Rewrite the records from the start through the line containing "pyautogui.click(x=700, y=44)" as a Markdown table with the columns Row and Record line, numbering each row and leaving out blank lines.

__SUPPLIED ENTRIES__.
▬▬▬▬▬▬▬▬▬▬
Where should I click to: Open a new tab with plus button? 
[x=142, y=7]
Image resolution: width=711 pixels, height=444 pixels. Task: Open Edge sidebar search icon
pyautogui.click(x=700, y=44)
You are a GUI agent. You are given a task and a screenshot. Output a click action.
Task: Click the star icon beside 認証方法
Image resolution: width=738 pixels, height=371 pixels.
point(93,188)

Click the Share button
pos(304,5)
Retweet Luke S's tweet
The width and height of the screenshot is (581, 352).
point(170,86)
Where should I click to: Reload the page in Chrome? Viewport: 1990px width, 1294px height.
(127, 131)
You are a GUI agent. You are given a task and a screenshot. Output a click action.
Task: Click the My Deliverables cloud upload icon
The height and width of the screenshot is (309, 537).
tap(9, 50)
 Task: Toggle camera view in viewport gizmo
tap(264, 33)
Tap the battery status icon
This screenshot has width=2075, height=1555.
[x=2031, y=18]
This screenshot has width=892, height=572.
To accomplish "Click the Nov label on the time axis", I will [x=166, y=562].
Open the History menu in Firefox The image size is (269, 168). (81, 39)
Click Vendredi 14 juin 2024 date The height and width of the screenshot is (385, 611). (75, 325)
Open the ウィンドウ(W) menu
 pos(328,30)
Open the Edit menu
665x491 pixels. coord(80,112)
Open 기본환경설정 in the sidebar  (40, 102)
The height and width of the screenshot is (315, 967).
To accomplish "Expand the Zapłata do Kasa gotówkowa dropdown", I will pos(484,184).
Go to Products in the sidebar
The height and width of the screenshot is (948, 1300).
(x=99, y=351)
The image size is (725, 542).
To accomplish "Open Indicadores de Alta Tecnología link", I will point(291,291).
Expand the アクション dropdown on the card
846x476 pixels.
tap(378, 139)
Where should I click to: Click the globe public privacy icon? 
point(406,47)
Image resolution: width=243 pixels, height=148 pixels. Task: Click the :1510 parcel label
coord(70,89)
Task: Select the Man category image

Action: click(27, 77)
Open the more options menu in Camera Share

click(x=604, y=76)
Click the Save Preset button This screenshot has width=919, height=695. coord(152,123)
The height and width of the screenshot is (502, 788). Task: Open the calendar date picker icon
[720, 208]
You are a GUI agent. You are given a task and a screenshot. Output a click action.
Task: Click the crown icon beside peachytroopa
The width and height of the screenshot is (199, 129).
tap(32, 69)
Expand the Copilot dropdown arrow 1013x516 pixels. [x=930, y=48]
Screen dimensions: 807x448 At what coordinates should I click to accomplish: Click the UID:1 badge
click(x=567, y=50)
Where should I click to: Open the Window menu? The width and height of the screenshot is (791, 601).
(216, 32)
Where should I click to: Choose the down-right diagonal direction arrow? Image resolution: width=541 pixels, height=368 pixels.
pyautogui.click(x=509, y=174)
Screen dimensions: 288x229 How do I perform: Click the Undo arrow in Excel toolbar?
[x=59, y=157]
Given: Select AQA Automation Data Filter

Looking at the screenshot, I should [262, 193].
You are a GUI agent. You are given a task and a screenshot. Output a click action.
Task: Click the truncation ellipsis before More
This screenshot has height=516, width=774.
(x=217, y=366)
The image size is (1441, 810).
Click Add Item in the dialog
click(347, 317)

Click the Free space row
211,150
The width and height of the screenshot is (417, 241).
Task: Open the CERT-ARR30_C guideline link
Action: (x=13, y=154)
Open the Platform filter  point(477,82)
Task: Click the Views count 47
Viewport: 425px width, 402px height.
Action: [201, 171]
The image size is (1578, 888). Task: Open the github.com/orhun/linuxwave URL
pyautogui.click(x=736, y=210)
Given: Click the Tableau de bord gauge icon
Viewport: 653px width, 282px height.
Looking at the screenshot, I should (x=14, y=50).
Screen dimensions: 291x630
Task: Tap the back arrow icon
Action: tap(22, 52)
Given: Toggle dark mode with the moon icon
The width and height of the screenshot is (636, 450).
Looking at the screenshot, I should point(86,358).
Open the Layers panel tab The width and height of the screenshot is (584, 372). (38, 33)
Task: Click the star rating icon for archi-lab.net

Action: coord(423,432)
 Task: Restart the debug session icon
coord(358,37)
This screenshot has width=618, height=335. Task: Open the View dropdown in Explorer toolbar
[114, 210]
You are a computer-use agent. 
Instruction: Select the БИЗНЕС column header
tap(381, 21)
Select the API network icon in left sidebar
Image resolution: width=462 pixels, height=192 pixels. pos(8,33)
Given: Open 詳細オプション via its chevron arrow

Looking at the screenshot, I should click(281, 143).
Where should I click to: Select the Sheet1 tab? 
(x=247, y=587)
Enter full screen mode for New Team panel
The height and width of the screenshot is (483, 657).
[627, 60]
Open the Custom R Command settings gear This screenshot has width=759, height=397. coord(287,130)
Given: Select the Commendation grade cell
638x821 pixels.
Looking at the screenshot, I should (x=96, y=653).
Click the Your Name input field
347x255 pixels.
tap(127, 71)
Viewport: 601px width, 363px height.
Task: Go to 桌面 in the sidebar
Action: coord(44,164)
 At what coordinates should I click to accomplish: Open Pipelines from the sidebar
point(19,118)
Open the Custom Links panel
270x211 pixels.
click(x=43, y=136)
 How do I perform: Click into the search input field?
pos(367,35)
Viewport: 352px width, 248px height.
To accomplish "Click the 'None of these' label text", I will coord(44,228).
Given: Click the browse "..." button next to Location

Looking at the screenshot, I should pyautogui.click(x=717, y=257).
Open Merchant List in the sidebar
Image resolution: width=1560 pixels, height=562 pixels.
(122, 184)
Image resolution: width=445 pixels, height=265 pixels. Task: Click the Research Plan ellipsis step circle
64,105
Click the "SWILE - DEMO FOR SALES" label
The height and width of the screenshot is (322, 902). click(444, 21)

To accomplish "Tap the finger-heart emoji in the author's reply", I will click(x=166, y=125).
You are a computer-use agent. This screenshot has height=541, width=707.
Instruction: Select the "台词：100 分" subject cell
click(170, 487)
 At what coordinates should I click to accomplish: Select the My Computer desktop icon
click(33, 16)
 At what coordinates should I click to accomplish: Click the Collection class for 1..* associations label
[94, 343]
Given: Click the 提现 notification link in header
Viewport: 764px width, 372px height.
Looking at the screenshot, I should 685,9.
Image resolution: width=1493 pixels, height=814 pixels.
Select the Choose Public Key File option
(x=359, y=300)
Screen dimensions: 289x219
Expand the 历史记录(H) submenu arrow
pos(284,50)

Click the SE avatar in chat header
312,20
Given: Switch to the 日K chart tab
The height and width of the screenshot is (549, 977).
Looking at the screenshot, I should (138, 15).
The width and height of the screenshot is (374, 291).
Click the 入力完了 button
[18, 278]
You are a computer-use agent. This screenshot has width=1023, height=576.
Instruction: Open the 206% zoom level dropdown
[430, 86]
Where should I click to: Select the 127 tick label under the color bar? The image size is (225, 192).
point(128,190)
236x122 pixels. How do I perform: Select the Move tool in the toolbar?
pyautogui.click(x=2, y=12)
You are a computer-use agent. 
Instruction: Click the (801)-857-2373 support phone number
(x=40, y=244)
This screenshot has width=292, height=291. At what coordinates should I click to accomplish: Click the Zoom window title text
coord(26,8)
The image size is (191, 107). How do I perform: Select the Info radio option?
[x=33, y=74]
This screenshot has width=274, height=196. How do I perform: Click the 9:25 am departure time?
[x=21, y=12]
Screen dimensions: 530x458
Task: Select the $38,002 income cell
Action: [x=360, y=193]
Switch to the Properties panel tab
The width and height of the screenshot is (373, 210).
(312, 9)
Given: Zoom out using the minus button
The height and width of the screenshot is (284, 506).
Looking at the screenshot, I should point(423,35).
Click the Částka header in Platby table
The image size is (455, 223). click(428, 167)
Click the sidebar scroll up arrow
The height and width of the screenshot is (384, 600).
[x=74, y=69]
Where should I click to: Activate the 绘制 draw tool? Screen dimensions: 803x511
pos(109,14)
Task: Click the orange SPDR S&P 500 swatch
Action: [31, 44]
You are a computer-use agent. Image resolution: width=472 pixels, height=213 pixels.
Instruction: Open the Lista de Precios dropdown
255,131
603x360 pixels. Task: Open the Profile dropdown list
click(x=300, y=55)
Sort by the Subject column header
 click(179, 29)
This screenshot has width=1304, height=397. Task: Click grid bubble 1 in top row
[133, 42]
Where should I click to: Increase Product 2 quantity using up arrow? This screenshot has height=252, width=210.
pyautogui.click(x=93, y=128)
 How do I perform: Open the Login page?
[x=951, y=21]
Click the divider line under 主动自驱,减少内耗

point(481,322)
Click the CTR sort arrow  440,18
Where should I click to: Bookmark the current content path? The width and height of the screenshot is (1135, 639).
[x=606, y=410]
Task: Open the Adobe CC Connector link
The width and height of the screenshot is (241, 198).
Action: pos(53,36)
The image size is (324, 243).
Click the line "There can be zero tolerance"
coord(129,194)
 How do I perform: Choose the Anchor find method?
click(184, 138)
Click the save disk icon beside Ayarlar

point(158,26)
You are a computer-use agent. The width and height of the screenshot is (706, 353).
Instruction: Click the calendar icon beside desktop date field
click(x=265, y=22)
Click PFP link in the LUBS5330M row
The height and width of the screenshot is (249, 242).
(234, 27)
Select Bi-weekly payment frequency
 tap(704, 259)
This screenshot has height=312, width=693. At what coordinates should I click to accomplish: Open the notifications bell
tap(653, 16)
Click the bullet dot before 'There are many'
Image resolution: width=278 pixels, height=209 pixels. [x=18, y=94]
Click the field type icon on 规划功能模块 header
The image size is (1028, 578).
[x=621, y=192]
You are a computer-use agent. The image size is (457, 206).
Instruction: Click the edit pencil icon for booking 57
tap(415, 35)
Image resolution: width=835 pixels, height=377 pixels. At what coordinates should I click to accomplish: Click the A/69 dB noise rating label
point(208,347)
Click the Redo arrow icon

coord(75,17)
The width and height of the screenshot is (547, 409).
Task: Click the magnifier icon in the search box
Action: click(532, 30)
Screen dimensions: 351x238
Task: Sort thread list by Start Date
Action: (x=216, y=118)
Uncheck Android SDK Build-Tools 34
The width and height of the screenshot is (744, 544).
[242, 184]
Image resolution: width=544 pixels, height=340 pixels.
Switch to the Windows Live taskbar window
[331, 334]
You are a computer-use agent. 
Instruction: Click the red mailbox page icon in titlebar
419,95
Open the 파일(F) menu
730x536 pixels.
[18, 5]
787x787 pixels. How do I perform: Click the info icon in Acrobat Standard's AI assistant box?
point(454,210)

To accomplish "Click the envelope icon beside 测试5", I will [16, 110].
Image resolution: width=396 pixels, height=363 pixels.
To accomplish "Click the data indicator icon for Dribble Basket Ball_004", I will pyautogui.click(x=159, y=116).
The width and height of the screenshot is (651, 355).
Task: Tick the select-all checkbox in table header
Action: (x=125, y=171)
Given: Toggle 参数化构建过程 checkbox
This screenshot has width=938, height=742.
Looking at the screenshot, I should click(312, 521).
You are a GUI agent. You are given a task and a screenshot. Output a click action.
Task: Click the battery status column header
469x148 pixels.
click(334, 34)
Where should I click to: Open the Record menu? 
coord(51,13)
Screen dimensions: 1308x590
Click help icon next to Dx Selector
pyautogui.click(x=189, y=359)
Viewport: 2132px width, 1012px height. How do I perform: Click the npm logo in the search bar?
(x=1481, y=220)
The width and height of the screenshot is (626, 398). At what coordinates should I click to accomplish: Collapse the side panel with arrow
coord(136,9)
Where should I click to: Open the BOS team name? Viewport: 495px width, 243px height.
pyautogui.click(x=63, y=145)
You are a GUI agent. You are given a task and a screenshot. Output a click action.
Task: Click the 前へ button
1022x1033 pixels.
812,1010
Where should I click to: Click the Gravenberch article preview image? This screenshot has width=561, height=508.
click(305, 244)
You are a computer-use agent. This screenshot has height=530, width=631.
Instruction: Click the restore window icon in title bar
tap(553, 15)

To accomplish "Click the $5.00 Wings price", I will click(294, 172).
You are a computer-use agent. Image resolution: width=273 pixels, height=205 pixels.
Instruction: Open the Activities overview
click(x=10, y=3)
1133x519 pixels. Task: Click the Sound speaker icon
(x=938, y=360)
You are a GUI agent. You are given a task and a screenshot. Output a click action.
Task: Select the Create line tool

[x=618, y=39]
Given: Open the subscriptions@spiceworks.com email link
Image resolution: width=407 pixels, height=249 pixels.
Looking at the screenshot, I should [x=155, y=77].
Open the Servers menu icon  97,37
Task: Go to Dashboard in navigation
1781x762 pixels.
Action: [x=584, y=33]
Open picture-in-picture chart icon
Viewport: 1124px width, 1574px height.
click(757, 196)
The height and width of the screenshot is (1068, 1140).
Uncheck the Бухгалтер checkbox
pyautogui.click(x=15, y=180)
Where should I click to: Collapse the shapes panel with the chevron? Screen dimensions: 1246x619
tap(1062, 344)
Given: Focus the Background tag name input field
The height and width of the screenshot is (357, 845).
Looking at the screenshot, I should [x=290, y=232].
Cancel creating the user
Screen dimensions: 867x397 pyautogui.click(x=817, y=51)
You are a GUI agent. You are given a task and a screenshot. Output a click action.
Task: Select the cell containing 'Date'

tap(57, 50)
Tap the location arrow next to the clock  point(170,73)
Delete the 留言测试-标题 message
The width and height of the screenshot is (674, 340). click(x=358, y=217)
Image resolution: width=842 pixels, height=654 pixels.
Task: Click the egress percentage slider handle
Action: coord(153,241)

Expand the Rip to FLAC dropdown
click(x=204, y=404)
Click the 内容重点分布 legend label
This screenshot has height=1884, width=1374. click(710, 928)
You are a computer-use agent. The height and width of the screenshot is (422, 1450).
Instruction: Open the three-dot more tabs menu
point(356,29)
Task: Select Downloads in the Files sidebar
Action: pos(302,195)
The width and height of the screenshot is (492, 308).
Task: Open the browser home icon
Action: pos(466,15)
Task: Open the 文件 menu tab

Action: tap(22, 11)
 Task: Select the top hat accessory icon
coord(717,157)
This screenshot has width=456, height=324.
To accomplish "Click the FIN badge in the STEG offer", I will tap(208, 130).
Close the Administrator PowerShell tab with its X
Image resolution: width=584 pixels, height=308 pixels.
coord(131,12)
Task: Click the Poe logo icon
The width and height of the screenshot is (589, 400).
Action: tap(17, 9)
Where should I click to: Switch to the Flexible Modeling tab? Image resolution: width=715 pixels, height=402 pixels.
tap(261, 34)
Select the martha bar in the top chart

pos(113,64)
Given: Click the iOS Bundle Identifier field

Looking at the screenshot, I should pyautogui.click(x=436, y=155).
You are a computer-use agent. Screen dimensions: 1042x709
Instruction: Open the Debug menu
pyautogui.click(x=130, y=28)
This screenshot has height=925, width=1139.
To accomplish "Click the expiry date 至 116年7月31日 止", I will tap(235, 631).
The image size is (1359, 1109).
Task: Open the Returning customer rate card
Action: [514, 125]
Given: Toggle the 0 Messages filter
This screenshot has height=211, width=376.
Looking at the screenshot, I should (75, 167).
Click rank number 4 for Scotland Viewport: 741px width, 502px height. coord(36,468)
▬▬▬▬▬▬▬▬▬▬
__FINAL ANSWER__.
| Row | Record line |
|---|---|
| 1 | Where should I click to: Open a new tab with plus button?  |
| 2 | [x=142, y=7] |
| 3 | Image resolution: width=711 pixels, height=444 pixels. Task: Open Edge sidebar search icon |
| 4 | pyautogui.click(x=700, y=44) |